She was still just around the corner when Jack hid into the shadows of the already closed Tourist Office where he wouldn't be noticed by the potential alien coming for him, and started frantically putting together everything he had.

So. This was the Canary Wharf woman. It had to be and she had apparently met Ianto before. In fact, Jack supplied to himself, it was probably her that Ianto had had to meet tonight. That was why it had been so important. Jack wasn't surprised that Ianto hadn't told him anything about it; everyone had their secrets and the Captain tried to respect that and still, there was something new. Something he hadn't had before.

Another clue to Ianto's origins.

He'd promised himself that he'd stop looking; that it didn't matter because Ianto was who he was. But it was eating him from the inside and at this point, he didn't even try to resist.

The woman mistaking him for Ianto from behind was understandable – after all, that was what they'd been aiming for. But then Jack had turned around, she had seen his face clearly and she had still asked. Softly, as if she'd been expecting it.

Who the hell expected the person they were supposed to meet to show up with a different face?
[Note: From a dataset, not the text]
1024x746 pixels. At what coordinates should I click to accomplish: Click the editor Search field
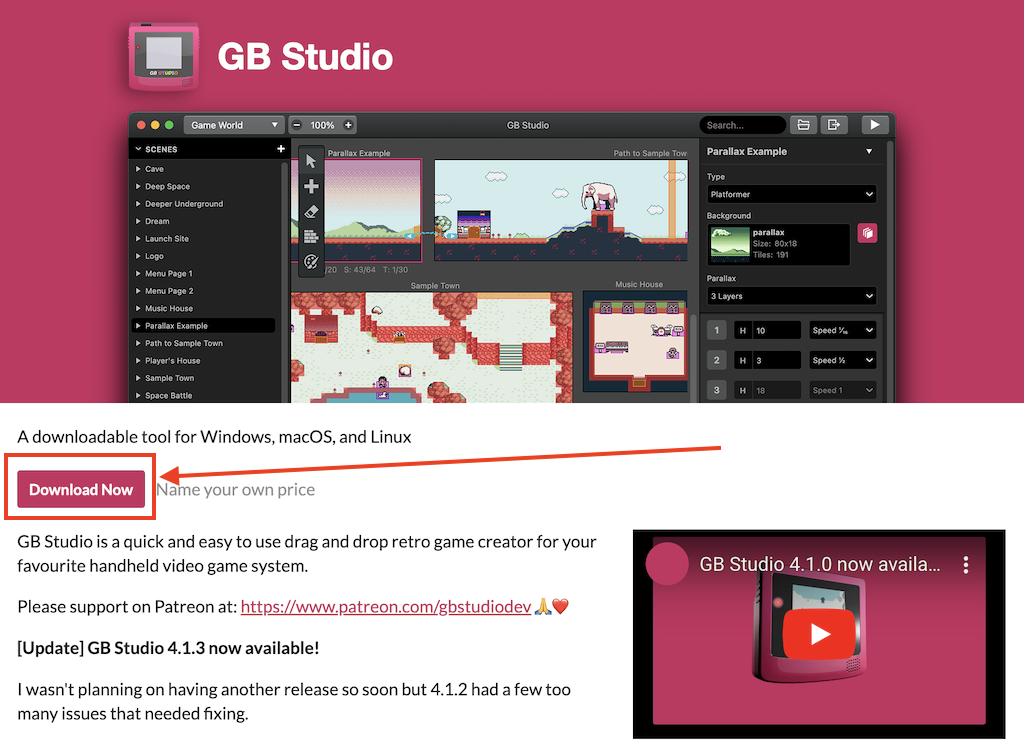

Jack felt like he had all the pieces now and yet, his brain was unable to place them together. All the signs were there and it was obvious, so painfully obvious, and his mind just...

...avoided it.

Jack closed his eyes, hiding his face in his hands as he realised just why he had missed what was happening right in front of him. Why his brain seemed to just jump off the topic whenever it appeared in his head and why everything about Ianto that was out of place insisted on being right through the Captain's eyes.

"Perception filter."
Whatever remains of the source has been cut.